Wow. March. I honestly can't believe it is already here. It feels like just yesterday I graduated high school and went to Nicaragua and now I'm almost done with my freshman year of college.
Right now I am in Pensacola, FL. This place is my second home. I visited here pretty much every 6 months while growing up and I lived here for a few months as well. I know my way around the city. I know where I like to eat here and the changes that occur here seem normal to me. After these past 2 months of healing in my life, being here has been a little different. I feel like I am far more grateful to be here, to think about the incredible times that I shared in this house. My grandfather passed away my freshman year of high school and every time I came back to this house after that was so hard for me.
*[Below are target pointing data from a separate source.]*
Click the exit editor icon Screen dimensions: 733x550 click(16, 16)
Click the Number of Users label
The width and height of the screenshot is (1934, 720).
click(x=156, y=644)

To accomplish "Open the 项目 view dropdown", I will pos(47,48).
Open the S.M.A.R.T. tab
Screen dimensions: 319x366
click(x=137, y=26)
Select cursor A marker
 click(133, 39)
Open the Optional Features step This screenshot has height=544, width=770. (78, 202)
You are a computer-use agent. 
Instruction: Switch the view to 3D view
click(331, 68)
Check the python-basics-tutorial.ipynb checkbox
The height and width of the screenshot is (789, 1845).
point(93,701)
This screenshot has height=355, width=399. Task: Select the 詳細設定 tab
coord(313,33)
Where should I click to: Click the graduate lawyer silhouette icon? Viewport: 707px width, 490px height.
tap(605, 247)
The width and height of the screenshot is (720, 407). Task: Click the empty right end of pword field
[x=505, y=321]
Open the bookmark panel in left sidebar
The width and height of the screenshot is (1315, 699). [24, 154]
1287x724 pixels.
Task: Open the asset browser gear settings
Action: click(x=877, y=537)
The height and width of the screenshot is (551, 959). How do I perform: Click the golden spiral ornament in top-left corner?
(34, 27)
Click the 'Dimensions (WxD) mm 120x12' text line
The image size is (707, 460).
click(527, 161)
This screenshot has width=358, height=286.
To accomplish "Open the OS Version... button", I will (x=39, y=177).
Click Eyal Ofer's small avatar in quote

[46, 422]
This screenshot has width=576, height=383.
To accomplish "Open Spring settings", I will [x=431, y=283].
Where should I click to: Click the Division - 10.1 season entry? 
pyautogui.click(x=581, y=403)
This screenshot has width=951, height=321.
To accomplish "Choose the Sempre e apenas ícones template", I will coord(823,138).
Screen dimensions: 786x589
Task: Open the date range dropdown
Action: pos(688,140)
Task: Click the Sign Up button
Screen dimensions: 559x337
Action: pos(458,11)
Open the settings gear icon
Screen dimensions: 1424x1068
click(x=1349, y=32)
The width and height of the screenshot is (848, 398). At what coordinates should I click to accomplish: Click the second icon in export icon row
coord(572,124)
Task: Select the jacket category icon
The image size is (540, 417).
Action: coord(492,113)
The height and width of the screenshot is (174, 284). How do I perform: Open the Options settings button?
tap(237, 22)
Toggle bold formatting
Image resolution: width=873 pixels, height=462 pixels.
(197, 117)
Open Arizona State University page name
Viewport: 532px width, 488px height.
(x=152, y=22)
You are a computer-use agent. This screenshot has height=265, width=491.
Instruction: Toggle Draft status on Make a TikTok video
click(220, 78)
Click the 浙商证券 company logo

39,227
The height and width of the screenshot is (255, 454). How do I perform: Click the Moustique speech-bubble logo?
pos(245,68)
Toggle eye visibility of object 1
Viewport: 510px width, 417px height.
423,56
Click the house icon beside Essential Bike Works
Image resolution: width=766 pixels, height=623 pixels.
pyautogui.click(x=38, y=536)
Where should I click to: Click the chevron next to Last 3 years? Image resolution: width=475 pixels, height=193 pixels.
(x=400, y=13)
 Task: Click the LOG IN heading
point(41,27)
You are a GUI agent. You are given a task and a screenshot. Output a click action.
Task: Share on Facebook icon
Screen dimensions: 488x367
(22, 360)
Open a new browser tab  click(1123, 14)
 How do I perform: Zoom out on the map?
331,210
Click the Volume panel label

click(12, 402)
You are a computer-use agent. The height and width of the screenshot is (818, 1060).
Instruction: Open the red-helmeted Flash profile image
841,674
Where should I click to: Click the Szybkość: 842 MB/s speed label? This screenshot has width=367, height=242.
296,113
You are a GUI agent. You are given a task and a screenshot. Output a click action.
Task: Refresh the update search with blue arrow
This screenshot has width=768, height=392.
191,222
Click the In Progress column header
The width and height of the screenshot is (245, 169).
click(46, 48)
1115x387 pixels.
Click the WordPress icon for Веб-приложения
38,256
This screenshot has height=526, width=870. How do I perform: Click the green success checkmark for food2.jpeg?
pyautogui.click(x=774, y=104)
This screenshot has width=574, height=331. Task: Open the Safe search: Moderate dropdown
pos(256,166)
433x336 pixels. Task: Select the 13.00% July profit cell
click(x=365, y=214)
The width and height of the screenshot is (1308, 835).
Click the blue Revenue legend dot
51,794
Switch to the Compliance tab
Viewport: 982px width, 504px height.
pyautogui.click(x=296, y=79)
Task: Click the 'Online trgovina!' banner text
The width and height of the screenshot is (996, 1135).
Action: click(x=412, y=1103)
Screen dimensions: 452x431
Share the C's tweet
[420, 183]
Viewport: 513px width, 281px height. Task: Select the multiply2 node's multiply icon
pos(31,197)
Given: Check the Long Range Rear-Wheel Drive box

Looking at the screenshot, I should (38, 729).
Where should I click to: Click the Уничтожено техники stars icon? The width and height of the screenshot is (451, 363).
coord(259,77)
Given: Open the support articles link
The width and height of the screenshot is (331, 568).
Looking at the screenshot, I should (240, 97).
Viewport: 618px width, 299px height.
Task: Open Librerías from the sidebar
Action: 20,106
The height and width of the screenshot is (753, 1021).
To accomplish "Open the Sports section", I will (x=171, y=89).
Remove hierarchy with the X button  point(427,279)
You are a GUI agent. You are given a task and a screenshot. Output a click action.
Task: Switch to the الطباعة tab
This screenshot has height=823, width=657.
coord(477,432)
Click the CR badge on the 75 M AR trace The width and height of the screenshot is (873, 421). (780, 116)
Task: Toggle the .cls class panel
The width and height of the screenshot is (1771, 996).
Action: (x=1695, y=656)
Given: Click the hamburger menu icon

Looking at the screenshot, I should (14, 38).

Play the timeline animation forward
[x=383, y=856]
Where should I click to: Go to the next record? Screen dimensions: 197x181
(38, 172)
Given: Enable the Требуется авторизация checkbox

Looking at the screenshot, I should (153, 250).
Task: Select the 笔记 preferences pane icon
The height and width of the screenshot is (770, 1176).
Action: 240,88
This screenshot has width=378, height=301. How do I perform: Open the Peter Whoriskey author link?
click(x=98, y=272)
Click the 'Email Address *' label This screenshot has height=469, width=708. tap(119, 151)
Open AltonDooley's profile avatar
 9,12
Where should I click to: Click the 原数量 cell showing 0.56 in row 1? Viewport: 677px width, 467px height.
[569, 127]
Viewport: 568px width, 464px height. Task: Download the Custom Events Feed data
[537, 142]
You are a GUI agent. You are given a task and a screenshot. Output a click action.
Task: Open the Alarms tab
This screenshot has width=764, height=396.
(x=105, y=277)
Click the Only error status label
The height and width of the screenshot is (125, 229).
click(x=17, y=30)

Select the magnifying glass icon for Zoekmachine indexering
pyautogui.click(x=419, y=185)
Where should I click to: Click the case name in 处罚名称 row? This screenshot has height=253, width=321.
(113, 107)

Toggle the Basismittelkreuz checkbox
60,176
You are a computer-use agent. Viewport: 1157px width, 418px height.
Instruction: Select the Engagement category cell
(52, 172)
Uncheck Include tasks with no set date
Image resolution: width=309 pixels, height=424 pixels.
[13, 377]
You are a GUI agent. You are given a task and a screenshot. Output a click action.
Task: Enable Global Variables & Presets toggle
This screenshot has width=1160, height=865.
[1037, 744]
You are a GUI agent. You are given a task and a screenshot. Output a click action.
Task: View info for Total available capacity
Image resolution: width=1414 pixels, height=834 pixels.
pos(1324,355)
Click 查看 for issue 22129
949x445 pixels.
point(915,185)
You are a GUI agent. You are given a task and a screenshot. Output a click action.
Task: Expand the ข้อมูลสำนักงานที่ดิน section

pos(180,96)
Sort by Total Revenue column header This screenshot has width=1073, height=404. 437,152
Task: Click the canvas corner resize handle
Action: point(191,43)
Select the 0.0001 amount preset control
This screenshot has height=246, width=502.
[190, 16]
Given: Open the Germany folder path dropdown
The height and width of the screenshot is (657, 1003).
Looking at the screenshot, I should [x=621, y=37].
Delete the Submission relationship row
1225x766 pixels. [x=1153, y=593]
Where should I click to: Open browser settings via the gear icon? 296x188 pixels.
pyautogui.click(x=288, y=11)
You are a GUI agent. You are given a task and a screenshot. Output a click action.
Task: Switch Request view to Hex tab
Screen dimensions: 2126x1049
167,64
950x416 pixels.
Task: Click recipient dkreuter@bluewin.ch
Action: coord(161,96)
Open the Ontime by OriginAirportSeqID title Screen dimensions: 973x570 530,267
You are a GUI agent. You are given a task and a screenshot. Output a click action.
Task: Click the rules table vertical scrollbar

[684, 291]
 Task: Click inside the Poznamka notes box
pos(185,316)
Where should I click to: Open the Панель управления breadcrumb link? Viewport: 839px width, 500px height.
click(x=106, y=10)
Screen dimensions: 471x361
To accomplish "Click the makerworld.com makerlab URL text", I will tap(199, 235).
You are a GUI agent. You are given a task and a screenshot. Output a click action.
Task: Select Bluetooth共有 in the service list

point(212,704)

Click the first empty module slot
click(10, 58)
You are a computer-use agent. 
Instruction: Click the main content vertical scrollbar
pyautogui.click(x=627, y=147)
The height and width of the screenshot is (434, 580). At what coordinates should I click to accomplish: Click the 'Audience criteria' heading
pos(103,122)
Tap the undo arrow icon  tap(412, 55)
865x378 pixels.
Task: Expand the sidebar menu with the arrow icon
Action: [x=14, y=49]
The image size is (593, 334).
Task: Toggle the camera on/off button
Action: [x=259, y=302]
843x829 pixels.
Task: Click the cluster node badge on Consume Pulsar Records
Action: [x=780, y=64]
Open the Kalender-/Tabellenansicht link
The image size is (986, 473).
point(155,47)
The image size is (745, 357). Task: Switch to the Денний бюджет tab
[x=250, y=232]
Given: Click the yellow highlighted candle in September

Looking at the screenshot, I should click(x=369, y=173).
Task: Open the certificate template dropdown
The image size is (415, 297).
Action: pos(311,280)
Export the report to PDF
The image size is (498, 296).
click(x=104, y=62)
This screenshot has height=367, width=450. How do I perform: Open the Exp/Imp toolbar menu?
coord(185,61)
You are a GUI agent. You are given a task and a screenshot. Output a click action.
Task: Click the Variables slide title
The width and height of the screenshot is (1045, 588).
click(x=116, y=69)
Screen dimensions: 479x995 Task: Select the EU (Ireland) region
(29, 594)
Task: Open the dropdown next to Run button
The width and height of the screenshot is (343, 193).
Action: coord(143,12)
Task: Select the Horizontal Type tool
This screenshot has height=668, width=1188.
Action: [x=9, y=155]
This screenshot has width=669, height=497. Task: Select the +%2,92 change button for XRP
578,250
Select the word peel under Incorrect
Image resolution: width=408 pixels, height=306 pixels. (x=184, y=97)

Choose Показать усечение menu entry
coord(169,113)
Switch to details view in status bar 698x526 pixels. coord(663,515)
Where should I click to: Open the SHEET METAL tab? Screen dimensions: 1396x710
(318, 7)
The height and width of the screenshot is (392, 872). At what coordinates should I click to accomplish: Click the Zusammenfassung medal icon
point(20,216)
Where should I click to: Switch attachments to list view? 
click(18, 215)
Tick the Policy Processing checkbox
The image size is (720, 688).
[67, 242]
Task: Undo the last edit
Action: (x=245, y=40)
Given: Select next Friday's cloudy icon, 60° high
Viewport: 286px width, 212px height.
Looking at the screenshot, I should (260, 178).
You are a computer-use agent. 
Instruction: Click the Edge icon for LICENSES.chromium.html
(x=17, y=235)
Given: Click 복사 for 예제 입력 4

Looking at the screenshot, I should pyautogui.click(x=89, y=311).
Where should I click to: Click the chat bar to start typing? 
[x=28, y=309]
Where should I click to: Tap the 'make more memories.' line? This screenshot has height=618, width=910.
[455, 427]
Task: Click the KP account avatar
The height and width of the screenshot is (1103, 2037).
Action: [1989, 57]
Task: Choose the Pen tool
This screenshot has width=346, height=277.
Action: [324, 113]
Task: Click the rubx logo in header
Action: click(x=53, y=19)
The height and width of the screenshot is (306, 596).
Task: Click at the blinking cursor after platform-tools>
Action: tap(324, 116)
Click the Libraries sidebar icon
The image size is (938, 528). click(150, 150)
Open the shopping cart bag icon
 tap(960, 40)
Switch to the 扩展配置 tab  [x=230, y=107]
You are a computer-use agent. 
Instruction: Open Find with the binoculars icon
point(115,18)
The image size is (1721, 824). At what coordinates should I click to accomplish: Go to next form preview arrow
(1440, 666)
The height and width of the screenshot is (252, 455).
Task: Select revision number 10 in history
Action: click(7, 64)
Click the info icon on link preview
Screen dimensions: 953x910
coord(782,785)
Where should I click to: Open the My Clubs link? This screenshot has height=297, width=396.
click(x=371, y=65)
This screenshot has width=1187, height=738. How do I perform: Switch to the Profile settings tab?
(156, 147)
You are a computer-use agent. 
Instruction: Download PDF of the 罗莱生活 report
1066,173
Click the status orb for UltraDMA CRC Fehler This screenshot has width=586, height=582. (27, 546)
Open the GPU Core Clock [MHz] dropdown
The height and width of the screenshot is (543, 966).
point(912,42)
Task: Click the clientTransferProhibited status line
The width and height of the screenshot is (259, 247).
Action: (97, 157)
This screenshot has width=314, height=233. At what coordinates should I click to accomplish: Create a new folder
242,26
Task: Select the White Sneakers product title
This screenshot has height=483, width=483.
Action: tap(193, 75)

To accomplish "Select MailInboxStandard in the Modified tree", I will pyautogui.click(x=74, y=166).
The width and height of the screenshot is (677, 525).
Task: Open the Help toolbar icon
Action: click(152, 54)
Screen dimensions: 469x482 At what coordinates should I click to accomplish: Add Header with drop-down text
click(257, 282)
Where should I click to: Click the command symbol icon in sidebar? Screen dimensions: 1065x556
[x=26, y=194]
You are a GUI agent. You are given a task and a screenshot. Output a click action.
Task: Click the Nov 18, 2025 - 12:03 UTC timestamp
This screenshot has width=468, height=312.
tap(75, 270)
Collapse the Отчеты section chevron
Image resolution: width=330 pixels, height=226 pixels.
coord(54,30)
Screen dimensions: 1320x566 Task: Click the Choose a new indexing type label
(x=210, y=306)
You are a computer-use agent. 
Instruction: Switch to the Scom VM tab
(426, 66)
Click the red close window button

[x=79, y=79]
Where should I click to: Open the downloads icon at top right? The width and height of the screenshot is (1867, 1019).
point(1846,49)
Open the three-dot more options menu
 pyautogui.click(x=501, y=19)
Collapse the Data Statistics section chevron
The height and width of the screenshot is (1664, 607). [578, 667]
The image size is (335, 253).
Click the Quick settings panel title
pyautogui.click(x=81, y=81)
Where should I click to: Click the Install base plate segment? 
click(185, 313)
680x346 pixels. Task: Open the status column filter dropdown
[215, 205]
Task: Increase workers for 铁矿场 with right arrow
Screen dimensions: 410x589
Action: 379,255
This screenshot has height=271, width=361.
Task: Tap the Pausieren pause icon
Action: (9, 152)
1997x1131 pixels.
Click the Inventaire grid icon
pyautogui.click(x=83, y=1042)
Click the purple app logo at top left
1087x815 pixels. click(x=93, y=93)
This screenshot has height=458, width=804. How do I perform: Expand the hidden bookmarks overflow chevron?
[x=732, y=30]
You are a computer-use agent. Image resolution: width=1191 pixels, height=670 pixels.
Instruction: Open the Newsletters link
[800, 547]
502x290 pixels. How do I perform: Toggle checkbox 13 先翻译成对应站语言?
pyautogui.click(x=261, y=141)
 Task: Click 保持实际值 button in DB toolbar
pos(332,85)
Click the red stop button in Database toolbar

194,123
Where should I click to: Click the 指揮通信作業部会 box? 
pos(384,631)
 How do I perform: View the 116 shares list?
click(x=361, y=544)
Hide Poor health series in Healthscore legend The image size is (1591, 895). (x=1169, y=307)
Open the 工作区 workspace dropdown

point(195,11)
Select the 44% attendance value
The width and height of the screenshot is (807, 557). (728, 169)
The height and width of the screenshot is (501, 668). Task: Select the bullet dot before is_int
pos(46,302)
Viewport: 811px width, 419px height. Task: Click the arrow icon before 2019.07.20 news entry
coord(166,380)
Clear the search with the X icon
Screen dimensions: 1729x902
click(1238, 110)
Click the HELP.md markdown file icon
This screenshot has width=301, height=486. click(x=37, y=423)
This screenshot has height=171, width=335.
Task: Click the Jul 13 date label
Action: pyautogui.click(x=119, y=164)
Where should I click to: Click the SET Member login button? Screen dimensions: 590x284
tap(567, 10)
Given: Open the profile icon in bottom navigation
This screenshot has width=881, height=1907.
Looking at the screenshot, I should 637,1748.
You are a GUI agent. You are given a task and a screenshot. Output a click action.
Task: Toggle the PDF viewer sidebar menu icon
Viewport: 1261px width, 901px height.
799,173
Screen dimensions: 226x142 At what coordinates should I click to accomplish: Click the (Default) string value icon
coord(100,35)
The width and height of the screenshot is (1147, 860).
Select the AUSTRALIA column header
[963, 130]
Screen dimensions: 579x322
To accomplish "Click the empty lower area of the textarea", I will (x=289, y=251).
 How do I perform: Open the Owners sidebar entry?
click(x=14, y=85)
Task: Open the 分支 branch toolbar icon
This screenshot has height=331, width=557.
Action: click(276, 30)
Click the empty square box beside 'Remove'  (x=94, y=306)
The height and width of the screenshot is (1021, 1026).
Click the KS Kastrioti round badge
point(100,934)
I couldn't believe that he was gone and I didn't want to face that reality. Every time I was here on vacation, I honestly wasn't really here. Emmotionally that is. But something is different this time, something is more beautiful about being here now. I look around at all the pictures of me, my grandpa, and the rest of my family, and I am grateful. I am so blessed to have all the memories that I do have here. Even today, my grandma reminded me of how I used to play nurse with my grandpa and I would ask if he needed water and I would bandage his arm as if he were hurt......(I know that people say the games you play when you are little predict your future, but nursing is NOT my thing!!!!) I cherish these memories. I miss my grandpa but I now feel blessed by those memories. The memories don't make me sad anymore but help me to feel even more happy about the incredible people that I have had in my life.
I can't believe how important these past 2 months have been in my life. I've grown so much closer to God and I am far more willing to share my life with people. I'm not as scared to be vulnerable anymore which is something that I've always struggled with. I am healing. I had deep wounds, scars-from depression and people hurting me, but I am learning to forgive others and to forgive myself. I'm reminded today that God takes broken things and turns them into something beautiful.